The accumulation of visceral adipose tissue (VAT) and ectopic liver fat (ELF) generally parallel each other, but a proportion of individuals have discordant fat deposition. The cardiometabolic profile of individuals with a discordant phenotype is unknown.
Amongst participants in the multiethnic Dallas Heart Study cohort, the authors examined the cross-sectional associations of VAT–ELF phenotypes with circulating biomarkers of insulin resistance, dyslipidaemia, inflammation, and subclinical atherosclerosis. VAT and ELF were assessed by MRI and magnetic resonance spectroscopy, respectively. Participants were stratified into phenotype groups: low VAT–low ELF, low VAT–high ELF, high VAT–low ELF, and high VAT–high ELF, defined by median sex and race-specific values for VAT and ELF. Associations between phenotype groups and biomarkers were adjusted for age, sex, race, menopausal status (females only), and BMI (referent low VAT–low ELF).

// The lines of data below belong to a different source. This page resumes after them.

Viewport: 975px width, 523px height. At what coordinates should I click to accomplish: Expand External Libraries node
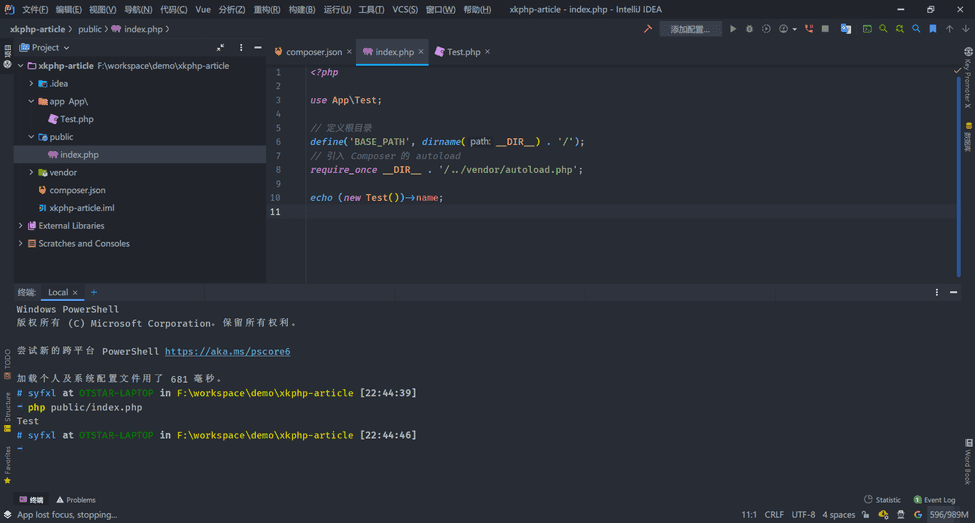21,226
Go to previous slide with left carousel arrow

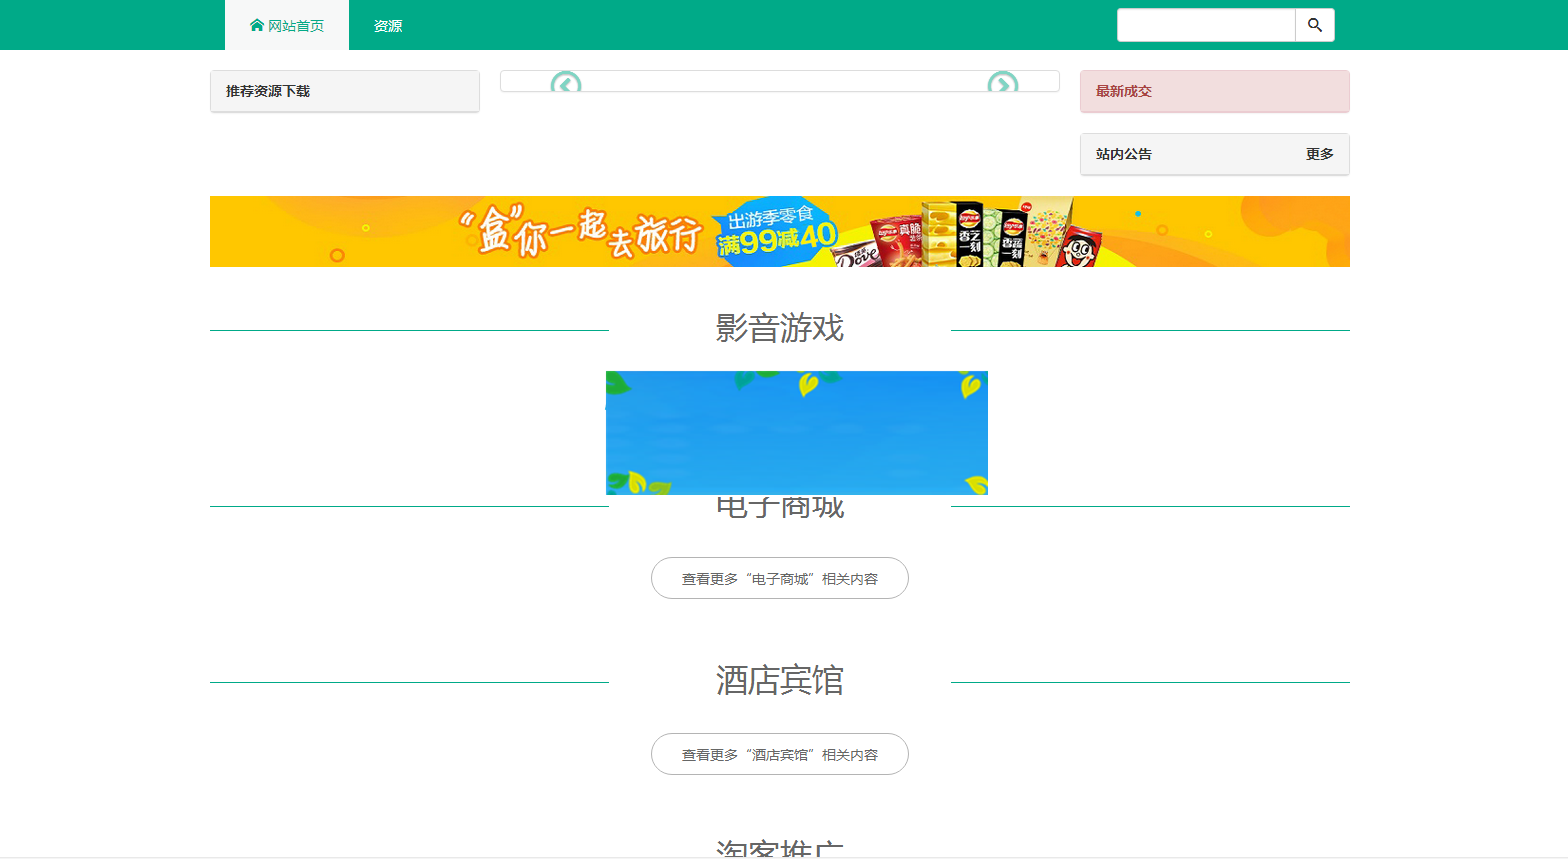tap(566, 84)
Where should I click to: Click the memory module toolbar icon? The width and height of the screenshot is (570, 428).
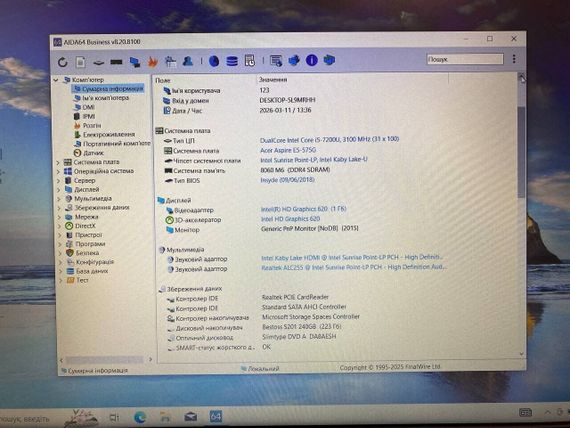tap(116, 62)
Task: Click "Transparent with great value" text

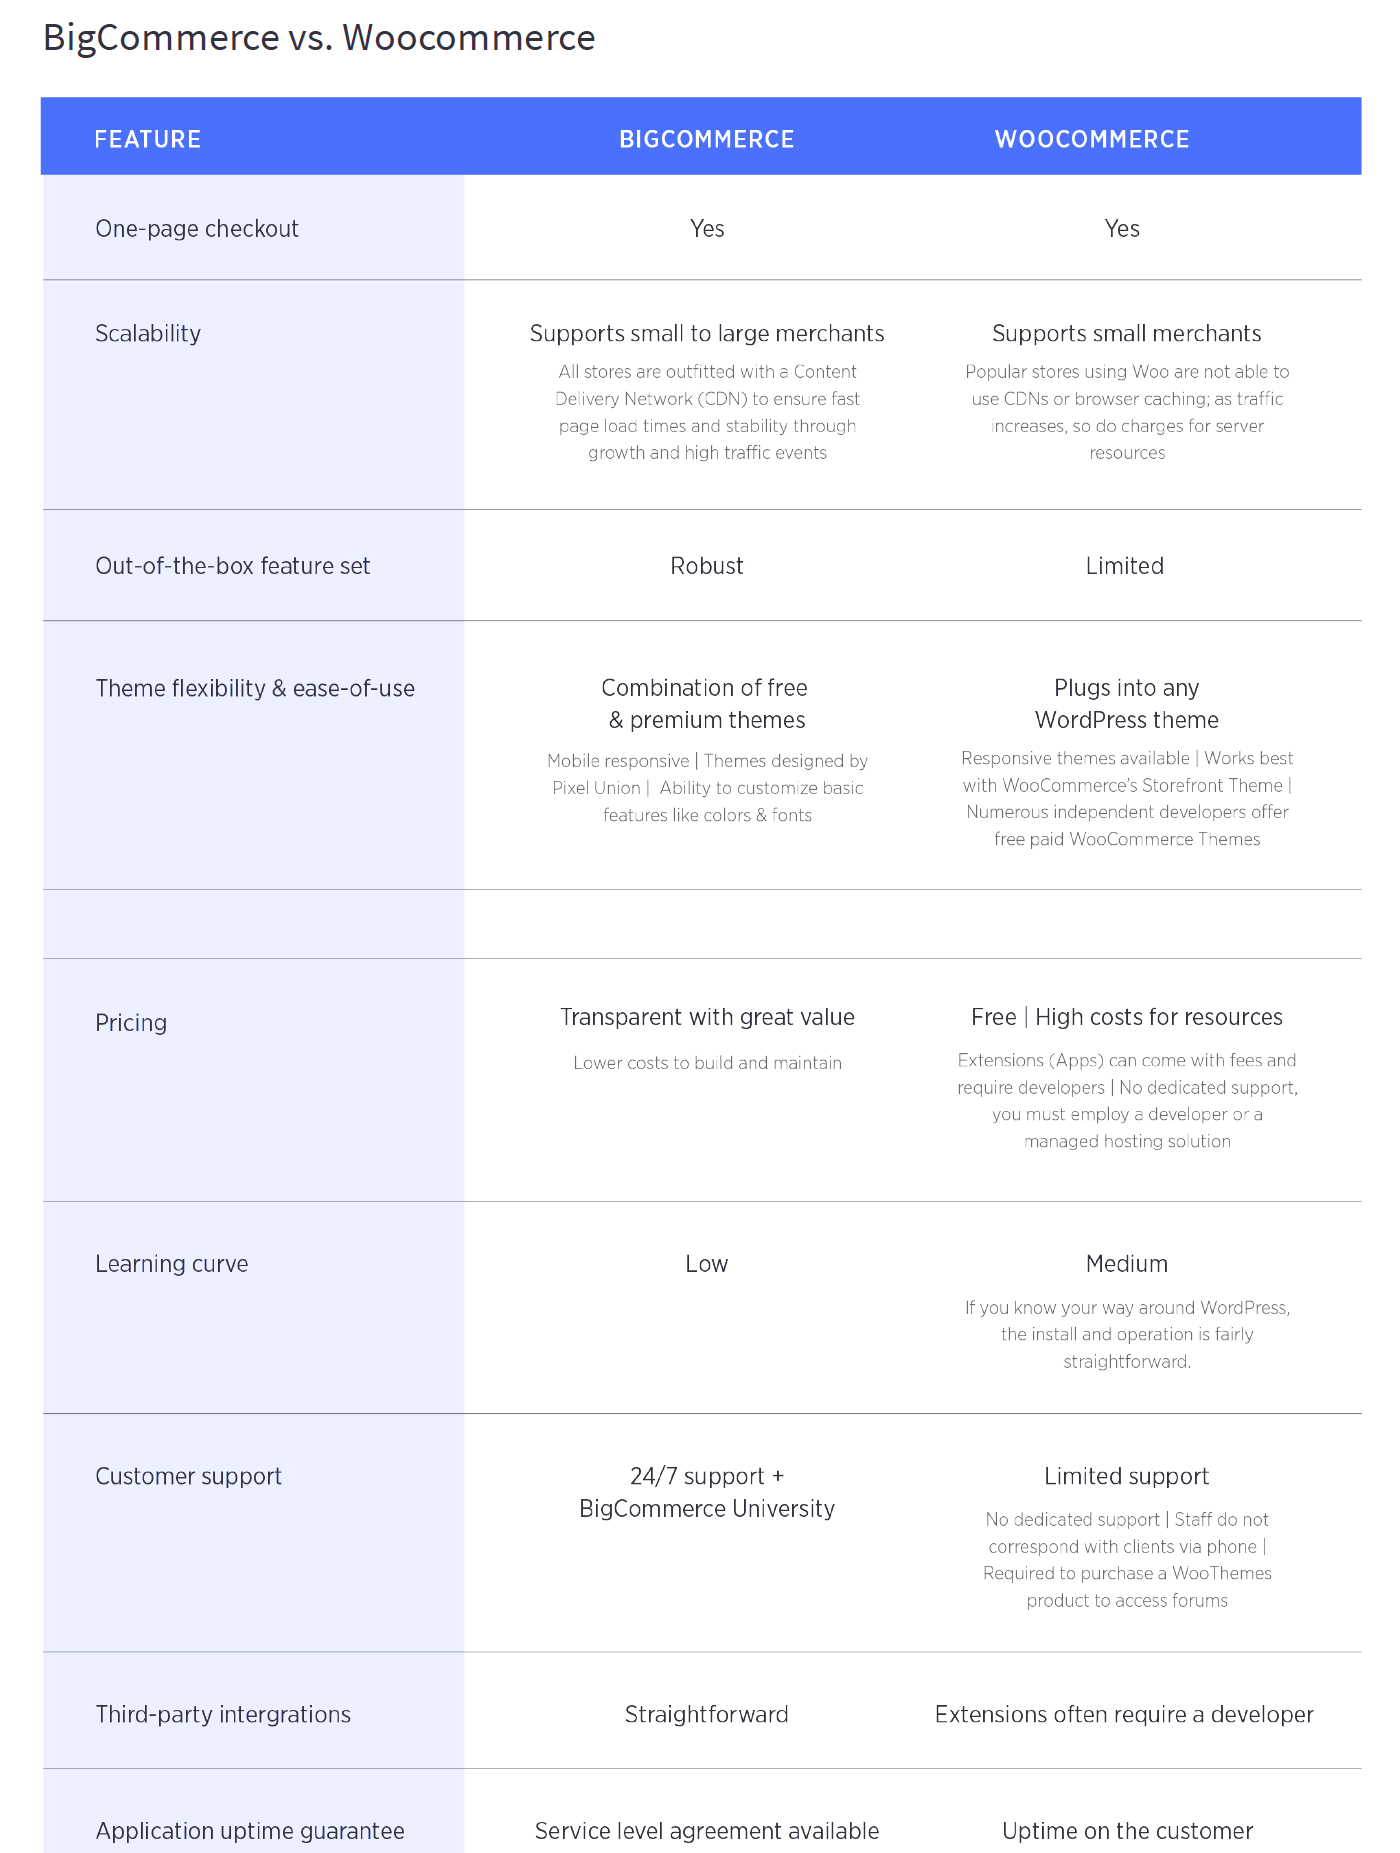Action: point(706,1017)
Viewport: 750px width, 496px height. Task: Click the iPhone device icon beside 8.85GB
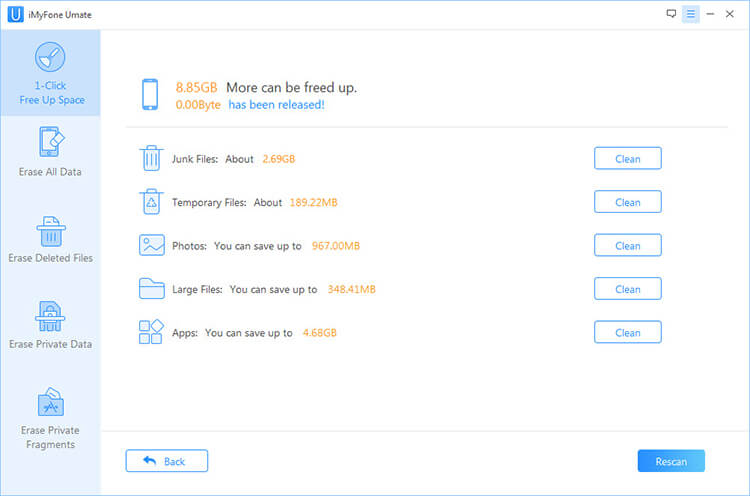click(150, 94)
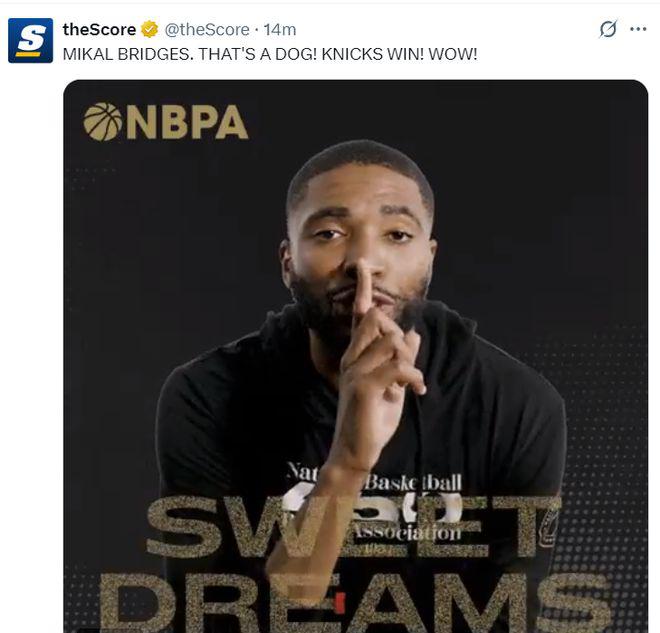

In multivariable models, high VAT–low ELF was significantly associated with insulin resistance (homeostatic model assessment of insulin resistance [HOMA-IR]); lower adiponectin concentration; higher low-density lipoprotein (LDL) cholesterol and more small, dense LDL particles; lower high-density lipoprotein (HDL) cholesterol and fewer large HDL particles; higher high-sensitivity C-reactive protein and myeloperoxidase levels; increased aortic wall thickness; and higher odds of hypertension, diabetes, and metabolic syndrome (Table 1). Low VAT–high ELF showed similar patterns, except that there was no independent association with aortic atherosclerosis, myeloperoxidase, or LDL cholesterol (Table 1).
High VAT–low ELF is associated with an adverse atherosclerotic, dyslipidaemic, dysmetabolic, and inflammatory phenotype, whereas the profile of low VAT–high ELF is more variable. These findings suggest phenotypic heterogeneity of abdominal and liver fat distribution with markers of cardiometabolic risk, and provide insight into the biological roles of VAT and liver fat in cardiometabolic disease.